Под патронажем правительства денежная система разрослась и невероятно усложнилась, но очень немногим позволялось экспериментировать в частном порядке и таким образом отбирать альтернативные средства, так что до сих пор непонятно, что такое «хорошие деньги» или насколько они могут быть «хорошими». Вмешательство государства в свободное обращение денег и государственная монополия появились давно: почти сразу же, как начали чеканить монеты, ставшие общепринятым средством обмена. Несмотря на то что деньги являются непременным условием функционирования расширенного порядка сотрудничества свободных людей, чуть ли не с момента появления денег ими так бесстыдно злоупотребляли правительства, что сделали их основной причиной нарушения всех самоорганизующихся процессов расширенного порядка. Вся история государственного управления денежной системой (если не считать нескольких непродолжительных благополучных периодов) была историей непрекращающегося обмана и мошенничества. В этом отношении правительства оказались гораздо более аморальными, чем какой-нибудь частник, который бы чеканил монету в условиях конкуренции. В другом месте книги я уже говорил и не стану подробно пояснять, что при отмене государственной монополии на деньги рыночная экономика развивалась бы гораздо лучше (Hayek, 1976/78 и 1986: 8–10).
Как бы то ни было, неистребимая враждебность к «материальному интересу», главному предмету наших рассуждений, основана на отсутствии понимания незаменимой роли денег для существования расширенного порядка человеческого сотрудничества и определения рыночной ценности. Деньги являются неотъемлемой частью расширения сотрудничества за пределы человеческого сознания – то есть за пределы объяснимого и того, что мы с готовностью признаем источником новых возможностей.

## ДАННЫЕ:
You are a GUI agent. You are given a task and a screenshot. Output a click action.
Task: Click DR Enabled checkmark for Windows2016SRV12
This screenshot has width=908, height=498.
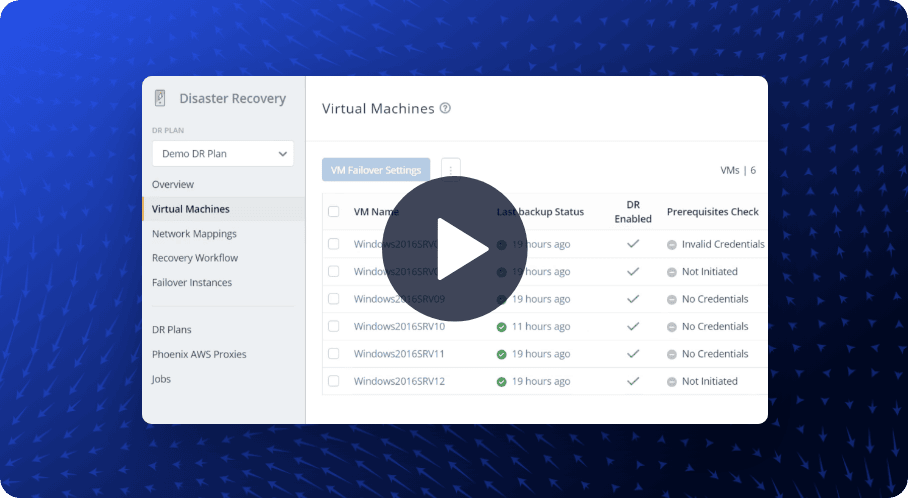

## ЗАДАНИЕ 1:
Ответьте по отрывку о деньгах:
(a) Когда появились вмешательство государства в свободное обращение денег и государственная монополия?
(b) Чем была вся история государственного управления денежной системой?
(c) На чем основана враждебность к «материальному интересу»?
## ЗАДАНИЕ 2:
Перепечатайте из отрывка о деньгах часть от слов «Как бы то ни» до слов «источником новых возможностей.» включительно.

## ПОЛНЫЙ ОТВЕТ 1:
(a) Почти сразу же, как начали чеканить монеты, ставшие общепринятым средством обмена.
(b) Историей непрекращающегося обмана и мошенничества, если не считать нескольких непродолжительных благополучных периодов.
(c) На отсутствии понимания незаменимой роли денег для существования расширенного порядка человеческого сотрудничества и определения рыночной ценности.

## ПОЛНЫЙ ОТВЕТ 2:
Как бы то ни было, неистребимая враждебность к «материальному интересу», главному предмету наших рассуждений, основана на отсутствии понимания незаменимой роли денег для существования расширенного порядка человеческого сотрудничества и определения рыночной ценности. Деньги являются неотъемлемой частью расширения сотрудничества за пределы человеческого сознания – то есть за пределы объяснимого и того, что мы с готовностью признаем источником новых возможностей.